Extended Example: Parser Combinators

Martin Sulzmann

Parser combinators

Highlights:

DSL versus GPL

GPL = general-purpose language (C, Java, Kotlin, Haskell, Go, Python, ...)

DSL = domain-specific language (SQL, Latex, bash, perl, ...)

DSLs are usually external languages. Come with their own syntax, interpreter, compiler, ... ("eco-system").

Internal DSLs (a.k.a. embedded DSLs aka APIs aka Frameworks). Make use of the host language (GPL) to provide similar functionality like a external DSL. Often easier to evolve and adapt. Can reuse existing eco-system. Might to be not as optimized as external DSL. Other issues, domain-specific error handling etc.

The problem domain we consider

There are lots of different parsing approaches.

For example, see LL and LR parsing.

Another popular approach are https://en.wikipedia.org/wiki/Parser_combinator.

Main idea:

In the following, we give a (rather naive) encoding of a parser combinator library in Go.

Background: Syntax Analysis (parsing)

Compiler pipeline:

     Syntax Analysis         --->   Semantic Analysie   --->   Optimization    --> Codegen 

Ex1:    x + * z

       syntax error

Ex2:    x + true                   semantic error
                                  can't mix Int and Bool

Ex3:    f(1) + f(1)               all good assuming          let x = f(1)         Native, JVM, ...
                                  f of type Int -> Int       in x + x

Our interest: Syntax Anlysis.

Context-free grammars

How to describe that an arithmetic expression is syntactically well-formed?

Examples.

1, 2, ...

1 + 2

(1 + 3) * 2

...

Let's be more formal.

E is an expression if and only if (iff)

Observation. We can use (context-free grammar) rules to describe expressions.

E -> 0
E -> 1
...
...
E -> E + E
E -> E * E
E -> (E)

The rules for numbers are tedious.

E -> N
N -> 0
...
N -> 9
N -> 0N
...
N -> 9N

Could be much simplified if we use regular expressions.

E -> ['0'-'9']+

where we make use of the following short-hands.

r+ = r r*.

['0'-'9'] is a short-form for '0'|...|'9'.

There are a number of further short-hands and notations to make context-free grammars more accessible. See Extended Backus–Naur form.

Expression syntax

We loosely follow EBNF. For brevity, we only consider the numbers 0, 1 and 2.

 N ::= 0 | 1 | 2 

 E ::= N | (E) | E + E | E * E

We refer to N and E as non-terminal symbols and 0, 1, 2, (, ), + und * as terminal symbols.

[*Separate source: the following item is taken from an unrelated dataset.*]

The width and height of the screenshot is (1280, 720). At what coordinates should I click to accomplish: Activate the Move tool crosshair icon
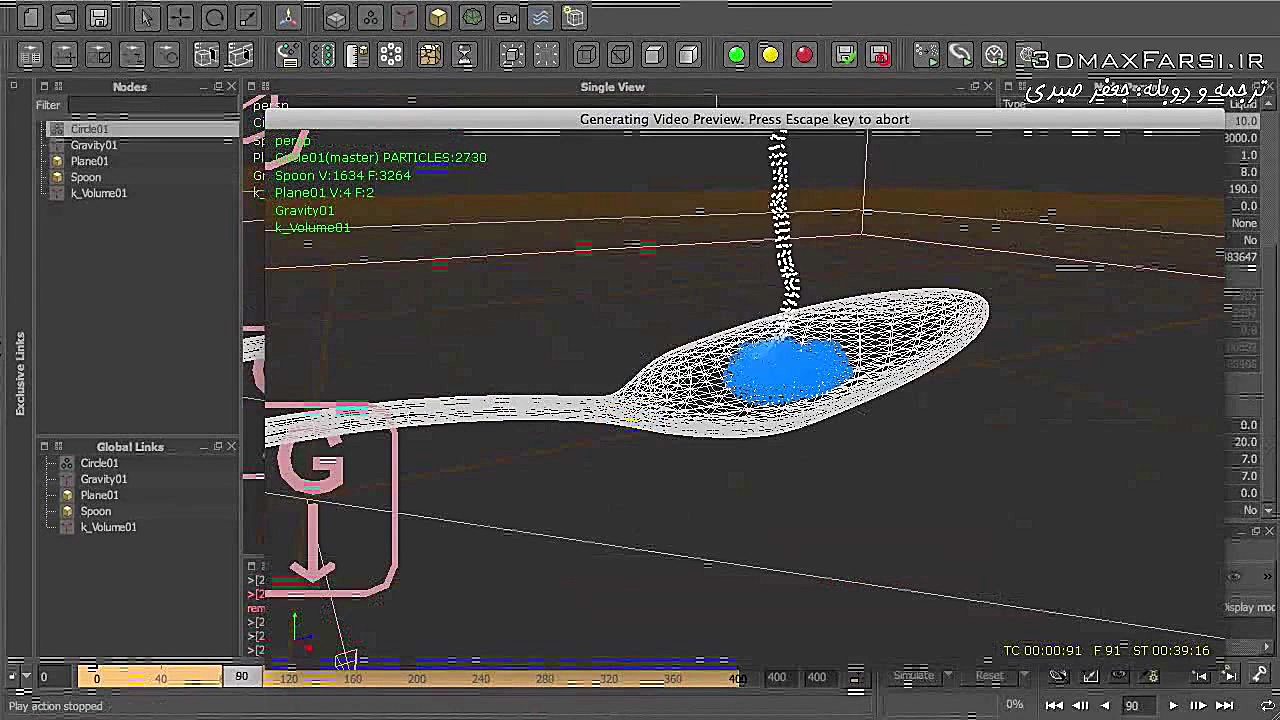[x=180, y=17]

Anything you notice? The EBNF grammar is ambiguous. Ambiguous means here that for the same word, we find two derivations using the above rules.

 (1) 
          E
       -> E + E
       -> N + E
       -> 1 + E
       -> 1 + E * E
       -> 1 + N * E
       -> 1 + 2 * E
       -> 1 + 2 * N
       -> 1 + 2 * 1
 (2)

          E
       -> E * E
       -> E + E * E
       -> 1 + E * E
       -> 1 + 2 * E
       -> 1 + 2 * 1

What is the consequence of ambiguity? In case of (1), we interpret "1 + 2 * 1" as 1 + (2 * 1). In case of (2), we interpret "1 + 2 * 1" as (1 + 2) * 1.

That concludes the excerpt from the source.